3) Message boards : Number crunching : 2 machines, thousands of WU's, 10 credit in 36 hours. What's wrong? (Message 706)
Posted 19 Apr 2021 by Jim1348
Post:
Most of mine are _1 through _4. But I am getting a number of _0 too, so it appears that they are generating new work.
It may not show up on the server list, since the demand about equals supply.
4) Message boards : Number crunching : 2 machines, thousands of WU's, 10 credit in 36 hours. What's wrong? (Message 698)
Posted 17 Apr 2021 by Jim1348
Post:
These WU's thrash the drives terribly upon copying a fresh VM to each new BOINC data slot folder.

I posted on that shorty after the project started several years ago. They will kill an SSD fast. I have never seen such high writes.
In fact, I measured it a couple of days ago on an i9-10900F (the low-power version, not the fastest) running four virtual cores on nanoHUB under Ubuntu 20.04.2.
The writes were 52 GB/hour, or 1.25 TB/day. I never allow more than 70 GB/day, though that may be a bit conservative.
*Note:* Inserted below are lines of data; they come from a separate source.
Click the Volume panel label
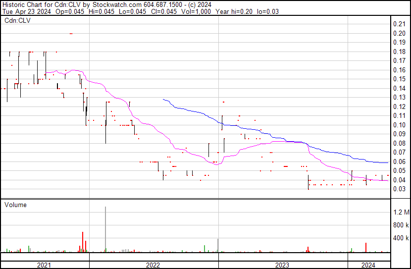The image size is (411, 269). (16, 205)
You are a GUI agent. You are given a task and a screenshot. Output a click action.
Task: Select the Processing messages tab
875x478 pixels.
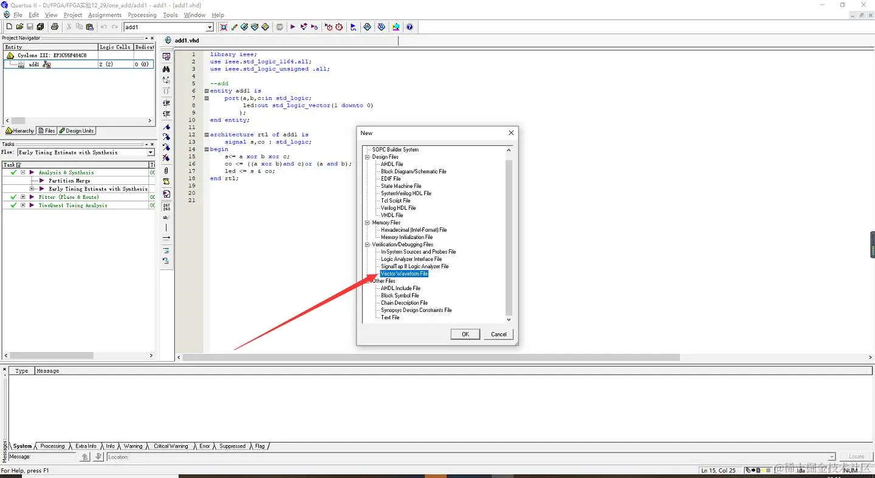pyautogui.click(x=52, y=446)
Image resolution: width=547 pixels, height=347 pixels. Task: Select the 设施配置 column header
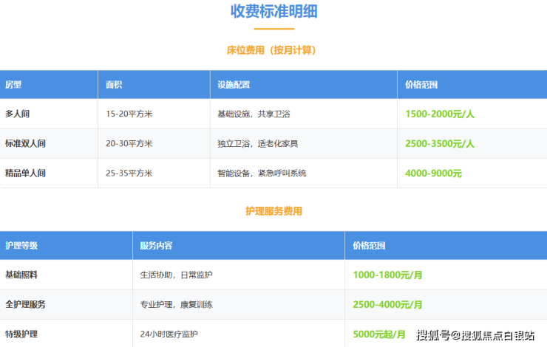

But I always use a write-cache anyway. On that machine, I set it to 8 GB and 1 hour latency (write delay), using the built-in cache that Linux provides.
https://lonesysadmin.net/2013/12/22/better-linux-disk-caching-performance-vm-dirty_ratio/
You would probably be OK with less memory, maybe 2 GB and 10 minutes latency, since the work units are so short, but use something.

On Windows, I use PrimoCache. You need it.
https://www.romexsoftware.com/en-us/primo-cache/index.html
5) Message boards : Number crunching : Quite a few of my tasks end with 197 (0x000000C5) EXIT_TIME_LIMIT_EXCEEDED (Message 691)
Posted 16 Apr 2021 by Jim1348
Post:
I'm guessing it must be something to do with VirtualBox, as I don't have any issues with other projects that use VB...so I cannot for sure say where the problem is.
Do you have enough memory? I can't see your machine.
Unfortunately, looking at the result will not show much, since your PC completed it OK insofar as it was concerned.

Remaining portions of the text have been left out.